─── SOURCE MATERIAL ───

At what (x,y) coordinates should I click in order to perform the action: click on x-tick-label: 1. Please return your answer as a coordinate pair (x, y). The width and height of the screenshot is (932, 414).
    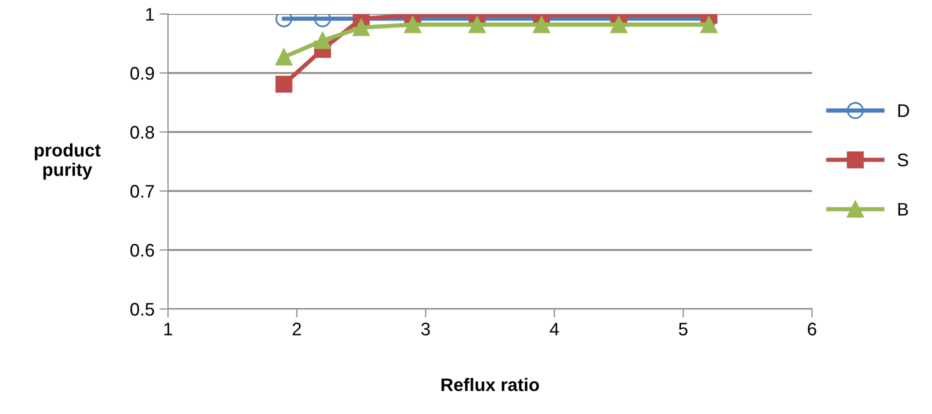
    Looking at the image, I should click on (168, 329).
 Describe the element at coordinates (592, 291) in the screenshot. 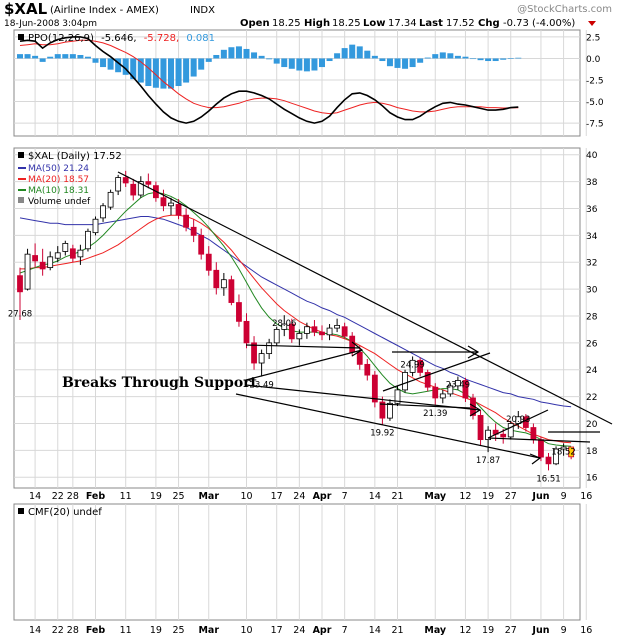

I see `price-tick-label: 30` at that location.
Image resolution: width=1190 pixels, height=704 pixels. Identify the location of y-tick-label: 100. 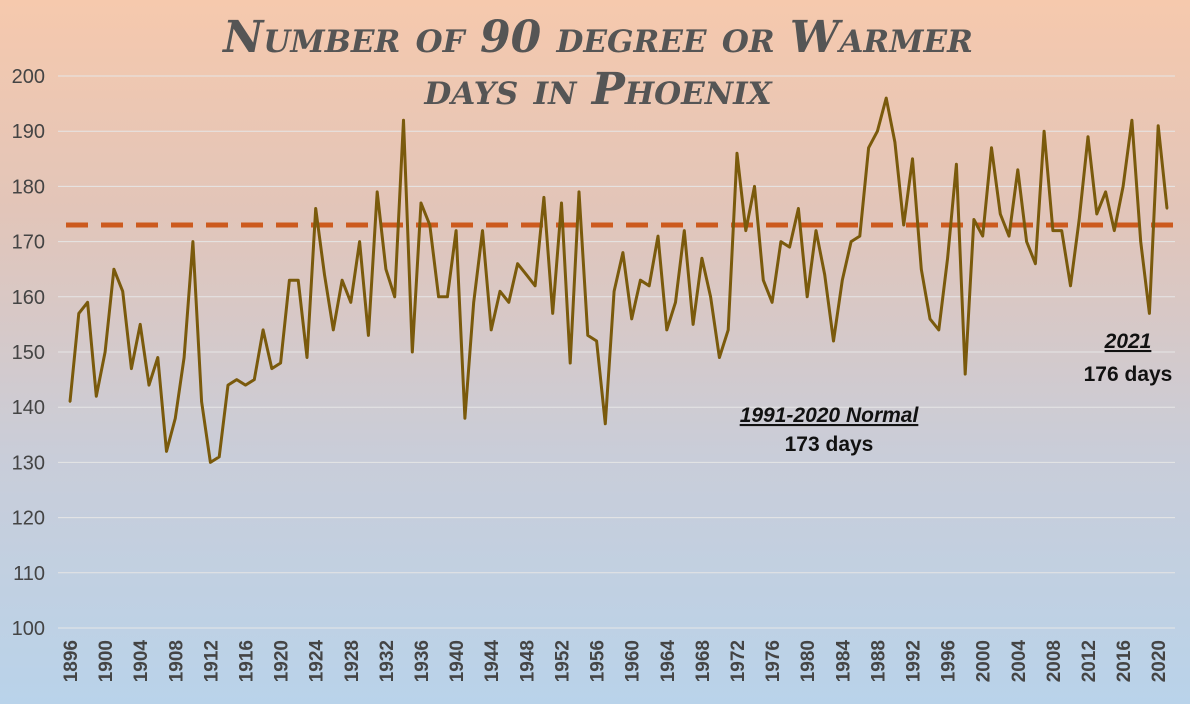
(28, 629).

───

> **ABOUT THIS EXERCISE**:
Swap "Identify" for "Find" in the stretch of the records from the line containing "Image resolution: width=1190" through the end of the records, and give those lines again with everything else unchanged. Leave the pictures out of your answer.

> **ANSWER TO THIS TASK**:
Image resolution: width=1190 pixels, height=704 pixels. Find the location of y-tick-label: 100. 
(28, 629).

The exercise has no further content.